It also burns down the canopy.  We store endorsements efficiently by
combining them.  Doing that to a secure hash corresponds to cracking
the hash, which is a contradiction of the assumptions.  Therefore
it is impossible to efficiently store the endorsement itself.

What we can store efficiently is the statemtent: "When the user entered
this, he convinced us it was endorsed.  Trust us."  If the user wants
to store a hash in addition, and thus PAY ($ / consumption of his disk
space) to do so, it's his option.  Given this understanding, the user
can make his own judgement of what information to endorse in a way
that can be trusted even if the backend operator can not.  We can expect
he will only do it for things where it's really important.

> Your "claimed-to-be-Foo" endorsements suggest another solution to the
> BEBE case.  When non-authenticated endorsements gets transmitted to an
> untrusted backend, they become endorsement hints.  These would
> particularly be used for work-types and link-types.  A frontend that
> recognizes a particular endorsement-hint would then check conformance
> on the endorsement and then confirm for that backend that the document
> actually had that type.  

Right.  We would distinguish trusted backends (other sites operated
by the same company, in-house backup servers) from untrusted backends,
and automatically downgrade the endorsements we store.
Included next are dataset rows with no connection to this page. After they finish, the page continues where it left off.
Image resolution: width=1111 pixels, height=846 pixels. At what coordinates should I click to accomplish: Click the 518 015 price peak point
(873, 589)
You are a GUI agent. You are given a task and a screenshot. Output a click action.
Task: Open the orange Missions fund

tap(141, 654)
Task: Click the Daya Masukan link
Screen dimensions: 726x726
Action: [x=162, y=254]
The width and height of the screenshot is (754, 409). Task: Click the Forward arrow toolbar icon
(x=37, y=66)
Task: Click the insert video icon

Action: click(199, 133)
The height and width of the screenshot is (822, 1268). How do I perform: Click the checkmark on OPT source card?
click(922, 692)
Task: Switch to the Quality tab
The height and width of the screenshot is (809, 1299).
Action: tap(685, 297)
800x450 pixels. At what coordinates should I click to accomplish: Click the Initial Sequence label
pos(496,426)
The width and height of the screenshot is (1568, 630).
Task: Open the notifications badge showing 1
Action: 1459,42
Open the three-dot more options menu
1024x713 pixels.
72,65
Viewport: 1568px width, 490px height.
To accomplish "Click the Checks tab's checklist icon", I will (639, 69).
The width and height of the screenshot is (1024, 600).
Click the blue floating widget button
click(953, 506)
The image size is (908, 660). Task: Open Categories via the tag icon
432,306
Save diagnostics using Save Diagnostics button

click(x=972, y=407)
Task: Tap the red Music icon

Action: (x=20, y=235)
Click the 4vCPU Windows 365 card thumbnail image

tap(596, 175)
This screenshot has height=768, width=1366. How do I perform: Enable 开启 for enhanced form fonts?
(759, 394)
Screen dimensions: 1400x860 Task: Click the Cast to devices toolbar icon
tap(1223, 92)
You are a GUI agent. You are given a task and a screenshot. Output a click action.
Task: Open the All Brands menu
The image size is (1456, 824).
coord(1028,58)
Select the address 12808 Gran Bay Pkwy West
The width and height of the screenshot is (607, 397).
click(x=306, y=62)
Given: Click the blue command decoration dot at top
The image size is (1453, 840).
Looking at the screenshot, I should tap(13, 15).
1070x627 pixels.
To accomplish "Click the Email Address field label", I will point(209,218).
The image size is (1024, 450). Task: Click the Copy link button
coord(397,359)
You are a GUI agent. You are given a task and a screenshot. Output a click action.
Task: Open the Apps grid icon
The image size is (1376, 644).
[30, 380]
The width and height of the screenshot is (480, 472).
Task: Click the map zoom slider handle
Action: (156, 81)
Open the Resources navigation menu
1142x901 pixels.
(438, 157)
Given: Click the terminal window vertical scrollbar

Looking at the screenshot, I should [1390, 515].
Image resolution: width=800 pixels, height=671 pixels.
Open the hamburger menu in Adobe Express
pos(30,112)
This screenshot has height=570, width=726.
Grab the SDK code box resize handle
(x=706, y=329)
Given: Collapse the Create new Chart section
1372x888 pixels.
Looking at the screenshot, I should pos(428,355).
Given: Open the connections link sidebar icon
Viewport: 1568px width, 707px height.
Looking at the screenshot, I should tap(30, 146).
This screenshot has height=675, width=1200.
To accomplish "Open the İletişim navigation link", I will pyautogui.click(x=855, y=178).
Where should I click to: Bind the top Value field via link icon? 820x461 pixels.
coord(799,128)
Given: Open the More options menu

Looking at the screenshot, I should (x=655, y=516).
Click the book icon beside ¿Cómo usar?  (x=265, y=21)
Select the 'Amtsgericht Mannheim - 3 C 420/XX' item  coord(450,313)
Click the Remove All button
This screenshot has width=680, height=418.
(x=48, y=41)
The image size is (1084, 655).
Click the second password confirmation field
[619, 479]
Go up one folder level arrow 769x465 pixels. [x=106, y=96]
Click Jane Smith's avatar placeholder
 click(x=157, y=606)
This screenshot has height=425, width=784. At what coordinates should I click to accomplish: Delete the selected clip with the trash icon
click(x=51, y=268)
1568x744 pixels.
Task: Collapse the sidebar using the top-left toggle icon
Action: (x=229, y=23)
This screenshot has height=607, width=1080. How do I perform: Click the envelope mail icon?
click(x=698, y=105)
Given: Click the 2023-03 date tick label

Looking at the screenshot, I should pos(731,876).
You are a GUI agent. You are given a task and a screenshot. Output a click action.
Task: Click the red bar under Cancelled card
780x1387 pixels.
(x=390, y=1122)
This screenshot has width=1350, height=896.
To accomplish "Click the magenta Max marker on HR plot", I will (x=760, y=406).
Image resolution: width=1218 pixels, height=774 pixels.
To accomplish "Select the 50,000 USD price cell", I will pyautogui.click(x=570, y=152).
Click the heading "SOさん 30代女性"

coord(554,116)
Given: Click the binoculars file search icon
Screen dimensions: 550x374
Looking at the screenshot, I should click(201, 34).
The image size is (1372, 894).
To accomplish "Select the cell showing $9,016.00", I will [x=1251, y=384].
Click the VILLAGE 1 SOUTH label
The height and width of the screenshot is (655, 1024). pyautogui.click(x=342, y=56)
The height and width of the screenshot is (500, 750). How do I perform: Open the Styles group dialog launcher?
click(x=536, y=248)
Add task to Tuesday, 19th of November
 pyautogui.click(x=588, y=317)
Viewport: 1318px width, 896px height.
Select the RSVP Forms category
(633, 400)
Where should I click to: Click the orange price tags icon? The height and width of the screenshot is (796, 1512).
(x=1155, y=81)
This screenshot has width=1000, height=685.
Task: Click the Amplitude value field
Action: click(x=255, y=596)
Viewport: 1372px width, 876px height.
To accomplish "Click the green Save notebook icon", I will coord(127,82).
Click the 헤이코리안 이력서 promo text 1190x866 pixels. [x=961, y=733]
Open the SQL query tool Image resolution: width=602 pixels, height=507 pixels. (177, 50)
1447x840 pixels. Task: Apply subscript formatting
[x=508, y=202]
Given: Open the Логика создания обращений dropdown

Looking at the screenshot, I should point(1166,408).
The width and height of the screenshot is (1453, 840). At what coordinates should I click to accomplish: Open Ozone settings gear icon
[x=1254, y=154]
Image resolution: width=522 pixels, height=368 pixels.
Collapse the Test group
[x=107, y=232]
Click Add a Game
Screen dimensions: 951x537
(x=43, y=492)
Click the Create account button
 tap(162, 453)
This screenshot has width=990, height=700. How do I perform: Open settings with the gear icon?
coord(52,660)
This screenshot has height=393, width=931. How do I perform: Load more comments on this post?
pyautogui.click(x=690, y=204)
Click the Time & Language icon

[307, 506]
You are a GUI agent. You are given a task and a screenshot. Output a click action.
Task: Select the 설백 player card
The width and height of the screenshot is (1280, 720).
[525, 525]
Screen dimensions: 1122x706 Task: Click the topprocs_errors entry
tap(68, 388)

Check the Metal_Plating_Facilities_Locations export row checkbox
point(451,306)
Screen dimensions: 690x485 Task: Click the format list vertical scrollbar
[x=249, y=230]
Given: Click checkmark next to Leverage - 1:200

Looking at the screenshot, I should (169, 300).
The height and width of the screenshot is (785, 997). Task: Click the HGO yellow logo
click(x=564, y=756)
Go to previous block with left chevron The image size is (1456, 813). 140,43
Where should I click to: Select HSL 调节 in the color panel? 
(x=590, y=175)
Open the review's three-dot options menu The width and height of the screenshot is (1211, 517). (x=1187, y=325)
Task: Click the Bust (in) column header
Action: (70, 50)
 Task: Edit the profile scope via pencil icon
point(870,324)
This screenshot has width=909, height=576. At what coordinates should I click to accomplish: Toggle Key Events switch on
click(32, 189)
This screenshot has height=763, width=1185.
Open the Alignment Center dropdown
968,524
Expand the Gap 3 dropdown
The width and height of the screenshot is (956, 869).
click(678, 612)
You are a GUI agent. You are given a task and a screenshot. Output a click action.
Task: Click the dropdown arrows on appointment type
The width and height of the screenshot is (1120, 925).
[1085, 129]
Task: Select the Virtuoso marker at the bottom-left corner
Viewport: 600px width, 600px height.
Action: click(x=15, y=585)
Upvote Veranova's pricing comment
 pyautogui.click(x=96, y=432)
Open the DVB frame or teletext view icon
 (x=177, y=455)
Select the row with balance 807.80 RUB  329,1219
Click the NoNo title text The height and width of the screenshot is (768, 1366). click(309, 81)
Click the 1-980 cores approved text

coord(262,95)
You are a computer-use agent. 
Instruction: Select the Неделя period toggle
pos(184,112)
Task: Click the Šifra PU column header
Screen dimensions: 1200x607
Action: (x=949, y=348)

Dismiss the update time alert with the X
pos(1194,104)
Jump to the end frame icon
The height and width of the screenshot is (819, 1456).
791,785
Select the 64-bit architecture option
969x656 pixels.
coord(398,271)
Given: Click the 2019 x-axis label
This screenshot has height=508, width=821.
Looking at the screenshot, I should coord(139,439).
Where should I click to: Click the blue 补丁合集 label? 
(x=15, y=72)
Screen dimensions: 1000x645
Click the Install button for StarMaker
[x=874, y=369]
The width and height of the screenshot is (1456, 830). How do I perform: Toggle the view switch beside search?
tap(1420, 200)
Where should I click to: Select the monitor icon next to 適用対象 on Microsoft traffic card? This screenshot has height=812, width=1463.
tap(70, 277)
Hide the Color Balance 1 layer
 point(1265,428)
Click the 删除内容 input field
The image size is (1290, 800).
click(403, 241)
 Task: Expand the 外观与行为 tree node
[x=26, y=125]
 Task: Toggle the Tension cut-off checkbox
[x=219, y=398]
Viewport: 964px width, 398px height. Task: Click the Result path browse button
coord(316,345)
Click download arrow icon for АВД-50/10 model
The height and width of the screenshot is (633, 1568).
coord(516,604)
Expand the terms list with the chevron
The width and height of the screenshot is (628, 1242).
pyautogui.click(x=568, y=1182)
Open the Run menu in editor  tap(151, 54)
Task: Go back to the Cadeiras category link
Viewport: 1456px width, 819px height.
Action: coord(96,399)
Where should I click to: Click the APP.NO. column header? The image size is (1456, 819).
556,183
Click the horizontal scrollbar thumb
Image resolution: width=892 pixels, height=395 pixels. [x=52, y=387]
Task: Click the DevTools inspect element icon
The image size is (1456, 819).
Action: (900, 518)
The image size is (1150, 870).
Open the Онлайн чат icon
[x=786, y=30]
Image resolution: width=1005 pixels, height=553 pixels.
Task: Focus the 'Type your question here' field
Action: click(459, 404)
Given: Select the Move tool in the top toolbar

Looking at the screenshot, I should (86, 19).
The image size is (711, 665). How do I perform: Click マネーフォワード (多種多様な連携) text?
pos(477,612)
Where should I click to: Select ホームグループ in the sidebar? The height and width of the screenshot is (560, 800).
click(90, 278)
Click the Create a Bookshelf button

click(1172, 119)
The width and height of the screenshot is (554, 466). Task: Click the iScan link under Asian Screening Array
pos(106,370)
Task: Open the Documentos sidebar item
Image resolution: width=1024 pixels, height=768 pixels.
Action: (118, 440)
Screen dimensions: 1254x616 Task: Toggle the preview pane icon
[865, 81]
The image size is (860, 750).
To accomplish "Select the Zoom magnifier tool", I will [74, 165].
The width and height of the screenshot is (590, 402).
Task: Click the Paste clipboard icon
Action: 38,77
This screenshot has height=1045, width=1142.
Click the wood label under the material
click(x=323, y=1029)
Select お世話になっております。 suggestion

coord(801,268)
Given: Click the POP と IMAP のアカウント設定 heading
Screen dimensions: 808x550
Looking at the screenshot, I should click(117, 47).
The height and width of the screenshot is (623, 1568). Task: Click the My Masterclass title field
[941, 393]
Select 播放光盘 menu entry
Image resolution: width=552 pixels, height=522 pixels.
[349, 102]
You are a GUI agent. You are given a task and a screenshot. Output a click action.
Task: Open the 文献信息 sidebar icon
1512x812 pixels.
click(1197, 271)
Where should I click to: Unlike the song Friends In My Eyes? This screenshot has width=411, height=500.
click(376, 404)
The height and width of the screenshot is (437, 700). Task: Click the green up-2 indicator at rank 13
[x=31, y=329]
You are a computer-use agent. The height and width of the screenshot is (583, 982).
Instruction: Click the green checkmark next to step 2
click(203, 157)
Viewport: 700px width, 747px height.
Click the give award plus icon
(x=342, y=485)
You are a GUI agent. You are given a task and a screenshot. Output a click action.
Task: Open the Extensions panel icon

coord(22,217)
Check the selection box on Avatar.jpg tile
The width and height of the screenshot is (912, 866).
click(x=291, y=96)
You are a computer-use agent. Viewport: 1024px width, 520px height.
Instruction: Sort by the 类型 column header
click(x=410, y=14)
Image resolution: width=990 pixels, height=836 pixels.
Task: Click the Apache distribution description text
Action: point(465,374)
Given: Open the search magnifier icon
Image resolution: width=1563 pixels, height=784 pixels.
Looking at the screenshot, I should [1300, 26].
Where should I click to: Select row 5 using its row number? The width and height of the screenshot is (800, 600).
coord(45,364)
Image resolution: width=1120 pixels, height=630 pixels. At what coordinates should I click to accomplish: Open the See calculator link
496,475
Thus the "Is foo" endorsement means an unbroken path exists within our
own responsibility boundary between the place where WE checked the
authentication (and then forgot it, but remembered that we'd seen it)
and the point where we generated our own authentication on the way
to the reader.  The "Claimed-to-be foo" endorsement corresponds to
recording that it may be a foo, but nobody proved it to US.  This
may have happened because it was generated by a foo-maker-clone, or
because it passed through a foreign carrier.

This should CYA on the common-carrier case, too.  Better, perhaps,
is a set of endorsements corresponding to:
 - "Claimed to be 'foo' by someone we know is bar."
 - "Claimed to be 'claimed to be "foo" by someone bar knows is baz'
    by someone we know is bar"
etc.  (The endorsement mechanism is so efficient that this is a
negligable storage load.  We need only store the route-endorsement-def.
once for each route actually taken by one or more currently-stored data.)

If we differentiate things in this way, a vendor may chose to accept
(without checking) data claimed-to-be-endorsed-by-his-product by a set
of carriers, or to give his customer this option.  Then, if somebody
hands him a data-bomb, he has an audit trail, and it's also his fault,
not ours, because we TOLD him we hadn't seen the endorsement ourselves.